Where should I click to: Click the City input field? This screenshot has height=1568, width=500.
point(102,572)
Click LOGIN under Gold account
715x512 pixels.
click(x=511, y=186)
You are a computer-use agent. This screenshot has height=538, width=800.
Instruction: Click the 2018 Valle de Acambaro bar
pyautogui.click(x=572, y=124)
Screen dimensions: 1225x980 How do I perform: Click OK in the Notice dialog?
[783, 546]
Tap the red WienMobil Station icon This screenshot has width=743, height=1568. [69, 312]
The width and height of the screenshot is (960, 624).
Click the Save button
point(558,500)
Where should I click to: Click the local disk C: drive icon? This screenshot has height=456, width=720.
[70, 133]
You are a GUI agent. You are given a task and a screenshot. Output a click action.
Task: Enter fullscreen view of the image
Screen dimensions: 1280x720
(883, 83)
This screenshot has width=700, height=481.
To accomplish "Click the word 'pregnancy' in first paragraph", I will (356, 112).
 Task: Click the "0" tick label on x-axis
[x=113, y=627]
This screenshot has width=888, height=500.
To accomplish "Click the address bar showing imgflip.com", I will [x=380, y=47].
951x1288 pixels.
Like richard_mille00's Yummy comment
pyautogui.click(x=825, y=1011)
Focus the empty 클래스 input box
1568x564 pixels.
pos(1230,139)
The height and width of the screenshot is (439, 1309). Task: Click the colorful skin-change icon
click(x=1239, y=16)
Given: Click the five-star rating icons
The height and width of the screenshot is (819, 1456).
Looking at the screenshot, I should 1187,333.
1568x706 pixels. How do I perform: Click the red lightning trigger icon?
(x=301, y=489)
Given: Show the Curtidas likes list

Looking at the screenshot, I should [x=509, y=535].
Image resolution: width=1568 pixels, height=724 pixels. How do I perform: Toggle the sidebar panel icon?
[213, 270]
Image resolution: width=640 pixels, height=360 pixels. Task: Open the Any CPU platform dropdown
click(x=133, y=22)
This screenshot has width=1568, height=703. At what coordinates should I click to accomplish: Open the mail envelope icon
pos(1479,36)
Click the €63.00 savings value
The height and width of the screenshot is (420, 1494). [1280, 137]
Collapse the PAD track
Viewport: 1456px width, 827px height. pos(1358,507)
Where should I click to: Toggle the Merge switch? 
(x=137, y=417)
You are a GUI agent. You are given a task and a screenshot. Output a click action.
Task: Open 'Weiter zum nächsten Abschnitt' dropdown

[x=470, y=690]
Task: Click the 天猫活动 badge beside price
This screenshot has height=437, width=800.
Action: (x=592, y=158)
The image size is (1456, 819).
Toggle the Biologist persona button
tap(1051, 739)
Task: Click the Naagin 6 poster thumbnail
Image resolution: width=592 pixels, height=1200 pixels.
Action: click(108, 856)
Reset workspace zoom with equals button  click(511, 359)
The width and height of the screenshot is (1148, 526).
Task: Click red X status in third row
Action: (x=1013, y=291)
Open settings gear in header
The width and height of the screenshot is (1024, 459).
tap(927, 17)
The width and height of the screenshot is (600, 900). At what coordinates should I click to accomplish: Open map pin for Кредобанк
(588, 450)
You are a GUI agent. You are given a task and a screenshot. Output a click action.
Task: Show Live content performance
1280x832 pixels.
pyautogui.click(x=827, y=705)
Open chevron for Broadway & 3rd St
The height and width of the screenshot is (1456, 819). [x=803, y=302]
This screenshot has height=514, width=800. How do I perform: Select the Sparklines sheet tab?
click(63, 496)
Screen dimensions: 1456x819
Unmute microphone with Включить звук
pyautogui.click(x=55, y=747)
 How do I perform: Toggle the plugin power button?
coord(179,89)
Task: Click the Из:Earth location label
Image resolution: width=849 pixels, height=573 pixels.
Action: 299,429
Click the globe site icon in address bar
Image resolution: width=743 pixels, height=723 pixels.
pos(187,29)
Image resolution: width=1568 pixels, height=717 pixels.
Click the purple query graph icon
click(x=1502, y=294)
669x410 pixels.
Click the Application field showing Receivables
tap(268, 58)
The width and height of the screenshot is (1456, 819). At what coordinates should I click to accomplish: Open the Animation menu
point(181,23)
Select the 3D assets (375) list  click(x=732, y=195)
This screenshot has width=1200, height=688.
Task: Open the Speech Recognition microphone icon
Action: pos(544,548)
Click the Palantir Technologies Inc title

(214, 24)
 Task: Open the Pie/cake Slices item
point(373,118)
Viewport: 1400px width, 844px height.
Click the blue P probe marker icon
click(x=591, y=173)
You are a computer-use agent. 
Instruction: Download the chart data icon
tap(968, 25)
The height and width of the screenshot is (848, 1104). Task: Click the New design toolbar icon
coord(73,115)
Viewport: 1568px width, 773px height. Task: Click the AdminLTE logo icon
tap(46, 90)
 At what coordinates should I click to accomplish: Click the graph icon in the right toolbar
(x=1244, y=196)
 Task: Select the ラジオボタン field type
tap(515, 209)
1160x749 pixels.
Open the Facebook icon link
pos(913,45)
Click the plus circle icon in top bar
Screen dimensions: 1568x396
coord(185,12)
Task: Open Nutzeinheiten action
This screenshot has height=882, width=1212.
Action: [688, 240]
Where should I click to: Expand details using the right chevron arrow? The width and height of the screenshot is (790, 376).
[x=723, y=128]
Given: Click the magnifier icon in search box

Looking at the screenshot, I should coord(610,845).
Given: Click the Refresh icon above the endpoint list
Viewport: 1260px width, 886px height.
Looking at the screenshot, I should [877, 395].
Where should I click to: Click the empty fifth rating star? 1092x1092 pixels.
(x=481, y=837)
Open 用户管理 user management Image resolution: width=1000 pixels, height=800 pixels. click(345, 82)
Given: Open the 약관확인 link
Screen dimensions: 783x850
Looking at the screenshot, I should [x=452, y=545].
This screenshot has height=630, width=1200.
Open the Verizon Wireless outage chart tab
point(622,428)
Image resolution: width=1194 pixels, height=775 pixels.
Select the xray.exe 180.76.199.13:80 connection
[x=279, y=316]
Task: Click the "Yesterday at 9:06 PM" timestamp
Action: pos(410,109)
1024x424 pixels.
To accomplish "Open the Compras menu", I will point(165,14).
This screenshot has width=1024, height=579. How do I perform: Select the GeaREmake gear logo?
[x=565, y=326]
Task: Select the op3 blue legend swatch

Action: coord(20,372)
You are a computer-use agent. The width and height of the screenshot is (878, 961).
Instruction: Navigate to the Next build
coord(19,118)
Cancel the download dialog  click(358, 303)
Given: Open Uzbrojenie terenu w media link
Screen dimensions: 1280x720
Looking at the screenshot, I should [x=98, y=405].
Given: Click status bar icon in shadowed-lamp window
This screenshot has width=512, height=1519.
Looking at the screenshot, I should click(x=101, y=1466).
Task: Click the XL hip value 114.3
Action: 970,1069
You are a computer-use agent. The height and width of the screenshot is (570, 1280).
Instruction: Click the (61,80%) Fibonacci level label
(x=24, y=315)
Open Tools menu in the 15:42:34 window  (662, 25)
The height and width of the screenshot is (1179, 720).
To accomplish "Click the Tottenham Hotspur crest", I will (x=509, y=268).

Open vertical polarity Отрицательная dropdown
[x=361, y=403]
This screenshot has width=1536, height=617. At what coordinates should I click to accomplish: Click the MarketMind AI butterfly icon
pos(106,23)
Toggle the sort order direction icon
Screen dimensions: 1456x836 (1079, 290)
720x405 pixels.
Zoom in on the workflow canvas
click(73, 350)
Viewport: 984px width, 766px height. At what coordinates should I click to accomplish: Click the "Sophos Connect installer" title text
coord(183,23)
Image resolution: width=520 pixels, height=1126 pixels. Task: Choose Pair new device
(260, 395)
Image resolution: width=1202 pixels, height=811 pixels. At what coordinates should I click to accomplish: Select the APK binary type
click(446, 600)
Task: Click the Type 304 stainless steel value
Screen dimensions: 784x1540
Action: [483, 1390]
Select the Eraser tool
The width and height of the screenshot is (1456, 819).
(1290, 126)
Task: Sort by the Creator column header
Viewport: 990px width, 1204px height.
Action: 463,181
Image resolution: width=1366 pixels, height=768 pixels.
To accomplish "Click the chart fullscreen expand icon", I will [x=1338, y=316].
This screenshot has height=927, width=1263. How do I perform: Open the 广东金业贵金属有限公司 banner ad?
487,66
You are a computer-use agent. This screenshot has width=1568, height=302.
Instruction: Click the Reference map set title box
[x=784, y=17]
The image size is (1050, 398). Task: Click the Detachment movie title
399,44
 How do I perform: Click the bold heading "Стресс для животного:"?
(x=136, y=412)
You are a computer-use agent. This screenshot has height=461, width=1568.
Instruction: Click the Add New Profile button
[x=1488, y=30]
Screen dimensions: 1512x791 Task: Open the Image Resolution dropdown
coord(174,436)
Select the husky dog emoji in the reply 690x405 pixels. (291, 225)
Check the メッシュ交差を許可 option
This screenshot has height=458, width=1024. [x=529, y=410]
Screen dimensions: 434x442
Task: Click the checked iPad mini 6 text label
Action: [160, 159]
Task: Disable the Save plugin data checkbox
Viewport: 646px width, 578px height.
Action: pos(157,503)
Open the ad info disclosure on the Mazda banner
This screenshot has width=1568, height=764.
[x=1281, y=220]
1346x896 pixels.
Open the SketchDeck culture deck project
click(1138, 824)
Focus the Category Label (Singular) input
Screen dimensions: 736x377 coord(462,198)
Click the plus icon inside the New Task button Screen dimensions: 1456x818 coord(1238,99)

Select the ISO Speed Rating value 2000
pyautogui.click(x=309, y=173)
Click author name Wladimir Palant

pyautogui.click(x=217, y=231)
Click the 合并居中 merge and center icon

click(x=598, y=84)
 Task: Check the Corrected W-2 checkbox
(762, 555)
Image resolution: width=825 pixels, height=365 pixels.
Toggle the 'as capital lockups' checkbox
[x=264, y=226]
------------------------------------------------------------------------
→ EXERCISE INSTRUCTIONS:
Can you turn the items from the line with "1346x896 pixels." through the end of the items into a numbered list, leaving out any blank lines?

→ ANSWER TO THIS TASK:
1. 1346x896 pixels.
2. Open the SketchDeck culture deck project
3. click(1138, 824)
4. Focus the Category Label (Singular) input
5. Screen dimensions: 736x377 coord(462,198)
6. Click the plus icon inside the New Task button Screen dimensions: 1456x818 coord(1238,99)
7. Select the ISO Speed Rating value 2000
8. pyautogui.click(x=309, y=173)
9. Click author name Wladimir Palant
10. pyautogui.click(x=217, y=231)
11. Click the 合并居中 merge and center icon
12. click(x=598, y=84)
13.  Task: Check the Corrected W-2 checkbox
14. (762, 555)
15. Image resolution: width=825 pixels, height=365 pixels.
16. Toggle the 'as capital lockups' checkbox
17. [x=264, y=226]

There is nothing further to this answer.